Problem to solve
No record may be left out; print them all verbatim.

Stored entries
►
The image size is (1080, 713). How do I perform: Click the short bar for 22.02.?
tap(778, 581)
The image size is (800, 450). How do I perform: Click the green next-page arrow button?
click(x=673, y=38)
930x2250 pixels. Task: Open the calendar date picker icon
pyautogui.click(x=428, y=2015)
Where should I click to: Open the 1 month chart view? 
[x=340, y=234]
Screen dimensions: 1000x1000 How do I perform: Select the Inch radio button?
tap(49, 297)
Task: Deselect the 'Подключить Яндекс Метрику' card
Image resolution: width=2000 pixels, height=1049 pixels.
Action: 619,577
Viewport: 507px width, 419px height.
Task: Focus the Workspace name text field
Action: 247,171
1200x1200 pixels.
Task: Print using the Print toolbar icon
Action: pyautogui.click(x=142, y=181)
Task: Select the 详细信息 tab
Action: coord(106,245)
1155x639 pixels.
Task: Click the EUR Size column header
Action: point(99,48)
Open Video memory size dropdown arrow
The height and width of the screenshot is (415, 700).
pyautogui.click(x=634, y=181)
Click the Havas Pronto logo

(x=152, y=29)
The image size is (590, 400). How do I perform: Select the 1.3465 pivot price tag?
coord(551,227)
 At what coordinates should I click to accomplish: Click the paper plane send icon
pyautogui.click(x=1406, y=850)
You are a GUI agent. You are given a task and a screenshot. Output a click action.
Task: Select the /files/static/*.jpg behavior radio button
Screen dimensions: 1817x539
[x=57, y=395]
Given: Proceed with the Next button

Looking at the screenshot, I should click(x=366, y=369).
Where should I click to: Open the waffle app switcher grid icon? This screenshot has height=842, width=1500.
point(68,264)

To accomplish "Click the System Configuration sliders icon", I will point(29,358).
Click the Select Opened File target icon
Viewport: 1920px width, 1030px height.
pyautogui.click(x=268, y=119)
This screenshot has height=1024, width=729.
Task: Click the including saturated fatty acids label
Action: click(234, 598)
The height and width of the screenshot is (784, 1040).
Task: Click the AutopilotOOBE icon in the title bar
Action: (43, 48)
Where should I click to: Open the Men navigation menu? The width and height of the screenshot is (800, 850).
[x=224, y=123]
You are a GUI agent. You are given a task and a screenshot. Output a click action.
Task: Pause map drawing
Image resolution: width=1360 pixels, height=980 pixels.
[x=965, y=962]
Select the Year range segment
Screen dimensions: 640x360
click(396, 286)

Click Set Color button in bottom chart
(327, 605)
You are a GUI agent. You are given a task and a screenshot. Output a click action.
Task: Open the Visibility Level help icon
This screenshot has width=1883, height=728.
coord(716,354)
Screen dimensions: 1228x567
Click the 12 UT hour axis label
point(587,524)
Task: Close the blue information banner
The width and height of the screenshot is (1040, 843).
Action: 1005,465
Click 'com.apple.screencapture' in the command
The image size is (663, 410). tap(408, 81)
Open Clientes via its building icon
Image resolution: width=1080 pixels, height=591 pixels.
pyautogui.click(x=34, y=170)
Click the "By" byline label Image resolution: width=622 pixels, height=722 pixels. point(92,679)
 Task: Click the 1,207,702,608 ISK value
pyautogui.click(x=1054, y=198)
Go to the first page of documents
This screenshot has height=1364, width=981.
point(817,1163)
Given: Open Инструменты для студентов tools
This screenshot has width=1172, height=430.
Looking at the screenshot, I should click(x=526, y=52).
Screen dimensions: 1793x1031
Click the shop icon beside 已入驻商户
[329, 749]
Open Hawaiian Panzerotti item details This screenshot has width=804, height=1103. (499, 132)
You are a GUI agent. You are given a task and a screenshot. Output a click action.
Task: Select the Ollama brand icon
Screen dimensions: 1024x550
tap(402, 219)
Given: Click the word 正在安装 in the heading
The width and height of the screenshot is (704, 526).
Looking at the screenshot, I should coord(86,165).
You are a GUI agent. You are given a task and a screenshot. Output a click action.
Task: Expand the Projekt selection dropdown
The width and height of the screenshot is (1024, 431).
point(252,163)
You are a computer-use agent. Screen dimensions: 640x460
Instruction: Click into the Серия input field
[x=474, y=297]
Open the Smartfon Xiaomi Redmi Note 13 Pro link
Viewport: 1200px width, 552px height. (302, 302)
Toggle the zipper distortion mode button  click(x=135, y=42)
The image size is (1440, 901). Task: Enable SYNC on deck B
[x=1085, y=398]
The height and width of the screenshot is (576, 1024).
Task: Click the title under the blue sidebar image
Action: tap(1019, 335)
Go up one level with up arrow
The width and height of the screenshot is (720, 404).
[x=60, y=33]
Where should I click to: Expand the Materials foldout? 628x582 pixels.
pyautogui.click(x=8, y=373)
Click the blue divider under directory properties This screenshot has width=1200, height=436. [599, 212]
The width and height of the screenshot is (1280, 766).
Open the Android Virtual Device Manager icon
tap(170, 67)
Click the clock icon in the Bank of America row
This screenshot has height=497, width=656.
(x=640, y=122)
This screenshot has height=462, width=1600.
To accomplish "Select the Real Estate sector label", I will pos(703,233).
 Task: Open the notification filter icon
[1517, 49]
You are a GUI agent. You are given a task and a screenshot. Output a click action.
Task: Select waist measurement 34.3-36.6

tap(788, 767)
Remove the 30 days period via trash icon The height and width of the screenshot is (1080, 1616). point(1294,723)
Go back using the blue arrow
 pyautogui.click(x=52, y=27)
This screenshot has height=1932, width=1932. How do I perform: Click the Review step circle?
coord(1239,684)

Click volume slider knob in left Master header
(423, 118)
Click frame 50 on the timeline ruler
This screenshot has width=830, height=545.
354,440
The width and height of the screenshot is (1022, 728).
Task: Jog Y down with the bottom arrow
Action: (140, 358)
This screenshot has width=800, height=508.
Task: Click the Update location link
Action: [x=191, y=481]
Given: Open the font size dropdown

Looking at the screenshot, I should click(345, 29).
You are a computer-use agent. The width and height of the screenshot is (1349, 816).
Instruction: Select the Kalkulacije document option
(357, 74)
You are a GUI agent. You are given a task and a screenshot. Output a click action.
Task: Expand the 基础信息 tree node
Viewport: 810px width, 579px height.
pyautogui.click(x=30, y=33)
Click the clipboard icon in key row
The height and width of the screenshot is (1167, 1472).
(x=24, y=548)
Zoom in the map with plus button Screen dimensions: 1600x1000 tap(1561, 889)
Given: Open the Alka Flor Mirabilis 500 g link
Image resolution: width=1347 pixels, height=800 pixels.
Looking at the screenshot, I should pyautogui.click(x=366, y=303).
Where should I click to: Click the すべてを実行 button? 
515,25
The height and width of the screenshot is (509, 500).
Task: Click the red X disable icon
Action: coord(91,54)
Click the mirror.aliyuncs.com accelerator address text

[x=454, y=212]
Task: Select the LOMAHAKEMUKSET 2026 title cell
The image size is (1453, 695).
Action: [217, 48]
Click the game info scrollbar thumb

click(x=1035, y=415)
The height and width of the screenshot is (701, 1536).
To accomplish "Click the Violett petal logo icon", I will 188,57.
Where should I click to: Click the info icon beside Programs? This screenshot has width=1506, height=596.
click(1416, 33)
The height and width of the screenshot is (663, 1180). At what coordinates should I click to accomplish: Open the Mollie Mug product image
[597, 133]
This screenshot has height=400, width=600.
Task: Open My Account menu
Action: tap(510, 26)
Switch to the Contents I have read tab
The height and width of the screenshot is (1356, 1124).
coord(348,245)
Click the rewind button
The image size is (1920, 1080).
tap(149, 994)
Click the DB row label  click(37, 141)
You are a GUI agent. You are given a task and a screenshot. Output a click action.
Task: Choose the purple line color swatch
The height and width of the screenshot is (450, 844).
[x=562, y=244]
◄
Answer space
The image size is (1080, 713). How do I perform: Click the short bar for 22.02.?
tap(778, 581)
The image size is (800, 450). How do I perform: Click the green next-page arrow button?
click(x=673, y=38)
930x2250 pixels. Task: Open the calendar date picker icon
pyautogui.click(x=428, y=2015)
Where should I click to: Open the 1 month chart view? 
[x=340, y=234]
Screen dimensions: 1000x1000 How do I perform: Select the Inch radio button?
tap(49, 297)
Task: Deselect the 'Подключить Яндекс Метрику' card
Image resolution: width=2000 pixels, height=1049 pixels.
Action: 619,577
Viewport: 507px width, 419px height.
Task: Focus the Workspace name text field
Action: 247,171
1200x1200 pixels.
Task: Print using the Print toolbar icon
Action: pyautogui.click(x=142, y=181)
Task: Select the 详细信息 tab
Action: coord(106,245)
1155x639 pixels.
Task: Click the EUR Size column header
Action: point(99,48)
Open Video memory size dropdown arrow
The height and width of the screenshot is (415, 700).
pyautogui.click(x=634, y=181)
Click the Havas Pronto logo

(x=152, y=29)
The image size is (590, 400). How do I perform: Select the 1.3465 pivot price tag?
coord(551,227)
 At what coordinates should I click to accomplish: Click the paper plane send icon
pyautogui.click(x=1406, y=850)
You are a GUI agent. You are given a task and a screenshot. Output a click action.
Task: Select the /files/static/*.jpg behavior radio button
Screen dimensions: 1817x539
[x=57, y=395]
Given: Proceed with the Next button

Looking at the screenshot, I should click(x=366, y=369).
Where should I click to: Open the waffle app switcher grid icon? This screenshot has height=842, width=1500.
point(68,264)

To accomplish "Click the System Configuration sliders icon", I will point(29,358).
Click the Select Opened File target icon
Viewport: 1920px width, 1030px height.
pyautogui.click(x=268, y=119)
This screenshot has height=1024, width=729.
Task: Click the including saturated fatty acids label
Action: click(234, 598)
The height and width of the screenshot is (784, 1040).
Task: Click the AutopilotOOBE icon in the title bar
Action: (43, 48)
Where should I click to: Open the Men navigation menu? The width and height of the screenshot is (800, 850).
[x=224, y=123]
You are a GUI agent. You are given a task and a screenshot. Output a click action.
Task: Pause map drawing
Image resolution: width=1360 pixels, height=980 pixels.
[x=965, y=962]
Select the Year range segment
Screen dimensions: 640x360
click(396, 286)

Click Set Color button in bottom chart
(327, 605)
You are a GUI agent. You are given a task and a screenshot. Output a click action.
Task: Open the Visibility Level help icon
This screenshot has width=1883, height=728.
coord(716,354)
Screen dimensions: 1228x567
Click the 12 UT hour axis label
point(587,524)
Task: Close the blue information banner
The width and height of the screenshot is (1040, 843).
Action: 1005,465
Click 'com.apple.screencapture' in the command
The image size is (663, 410). tap(408, 81)
Open Clientes via its building icon
Image resolution: width=1080 pixels, height=591 pixels.
pyautogui.click(x=34, y=170)
Click the "By" byline label Image resolution: width=622 pixels, height=722 pixels. point(92,679)
 Task: Click the 1,207,702,608 ISK value
pyautogui.click(x=1054, y=198)
Go to the first page of documents
This screenshot has height=1364, width=981.
point(817,1163)
Given: Open Инструменты для студентов tools
This screenshot has width=1172, height=430.
Looking at the screenshot, I should click(x=526, y=52).
Screen dimensions: 1793x1031
Click the shop icon beside 已入驻商户
[329, 749]
Open Hawaiian Panzerotti item details This screenshot has width=804, height=1103. (499, 132)
You are a GUI agent. You are given a task and a screenshot. Output a click action.
Task: Select the Ollama brand icon
Screen dimensions: 1024x550
tap(402, 219)
Given: Click the word 正在安装 in the heading
The width and height of the screenshot is (704, 526).
Looking at the screenshot, I should coord(86,165).
You are a GUI agent. You are given a task and a screenshot. Output a click action.
Task: Expand the Projekt selection dropdown
The width and height of the screenshot is (1024, 431).
point(252,163)
You are a computer-use agent. Screen dimensions: 640x460
Instruction: Click into the Серия input field
[x=474, y=297]
Open the Smartfon Xiaomi Redmi Note 13 Pro link
Viewport: 1200px width, 552px height. (302, 302)
Toggle the zipper distortion mode button  click(x=135, y=42)
The image size is (1440, 901). Task: Enable SYNC on deck B
[x=1085, y=398]
The height and width of the screenshot is (576, 1024).
Task: Click the title under the blue sidebar image
Action: tap(1019, 335)
Go up one level with up arrow
The width and height of the screenshot is (720, 404).
[x=60, y=33]
Where should I click to: Expand the Materials foldout? 628x582 pixels.
pyautogui.click(x=8, y=373)
Click the blue divider under directory properties This screenshot has width=1200, height=436. [599, 212]
The width and height of the screenshot is (1280, 766).
Open the Android Virtual Device Manager icon
tap(170, 67)
Click the clock icon in the Bank of America row
This screenshot has height=497, width=656.
(x=640, y=122)
This screenshot has height=462, width=1600.
To accomplish "Select the Real Estate sector label", I will pos(703,233).
 Task: Open the notification filter icon
[1517, 49]
You are a GUI agent. You are given a task and a screenshot. Output a click action.
Task: Select waist measurement 34.3-36.6

tap(788, 767)
Remove the 30 days period via trash icon The height and width of the screenshot is (1080, 1616). point(1294,723)
Go back using the blue arrow
 pyautogui.click(x=52, y=27)
This screenshot has height=1932, width=1932. How do I perform: Click the Review step circle?
coord(1239,684)

Click volume slider knob in left Master header
(423, 118)
Click frame 50 on the timeline ruler
This screenshot has width=830, height=545.
354,440
The width and height of the screenshot is (1022, 728).
Task: Jog Y down with the bottom arrow
Action: (140, 358)
This screenshot has width=800, height=508.
Task: Click the Update location link
Action: [x=191, y=481]
Given: Open the font size dropdown

Looking at the screenshot, I should click(345, 29).
You are a computer-use agent. The width and height of the screenshot is (1349, 816).
Instruction: Select the Kalkulacije document option
(357, 74)
You are a GUI agent. You are given a task and a screenshot. Output a click action.
Task: Expand the 基础信息 tree node
Viewport: 810px width, 579px height.
pyautogui.click(x=30, y=33)
Click the clipboard icon in key row
The height and width of the screenshot is (1167, 1472).
(x=24, y=548)
Zoom in the map with plus button Screen dimensions: 1600x1000 tap(1561, 889)
Given: Open the Alka Flor Mirabilis 500 g link
Image resolution: width=1347 pixels, height=800 pixels.
Looking at the screenshot, I should pyautogui.click(x=366, y=303).
Where should I click to: Click the すべてを実行 button? 
515,25
The height and width of the screenshot is (509, 500).
Task: Click the red X disable icon
Action: coord(91,54)
Click the mirror.aliyuncs.com accelerator address text

[x=454, y=212]
Task: Select the LOMAHAKEMUKSET 2026 title cell
The image size is (1453, 695).
Action: [217, 48]
Click the game info scrollbar thumb

click(x=1035, y=415)
The height and width of the screenshot is (701, 1536).
To accomplish "Click the Violett petal logo icon", I will 188,57.
Where should I click to: Click the info icon beside Programs? This screenshot has width=1506, height=596.
click(1416, 33)
The height and width of the screenshot is (663, 1180). At what coordinates should I click to accomplish: Open the Mollie Mug product image
[597, 133]
This screenshot has height=400, width=600.
Task: Open My Account menu
Action: tap(510, 26)
Switch to the Contents I have read tab
The height and width of the screenshot is (1356, 1124).
coord(348,245)
Click the rewind button
The image size is (1920, 1080).
tap(149, 994)
Click the DB row label  click(37, 141)
You are a GUI agent. You are given a task and a screenshot. Output a click action.
Task: Choose the purple line color swatch
The height and width of the screenshot is (450, 844).
[x=562, y=244]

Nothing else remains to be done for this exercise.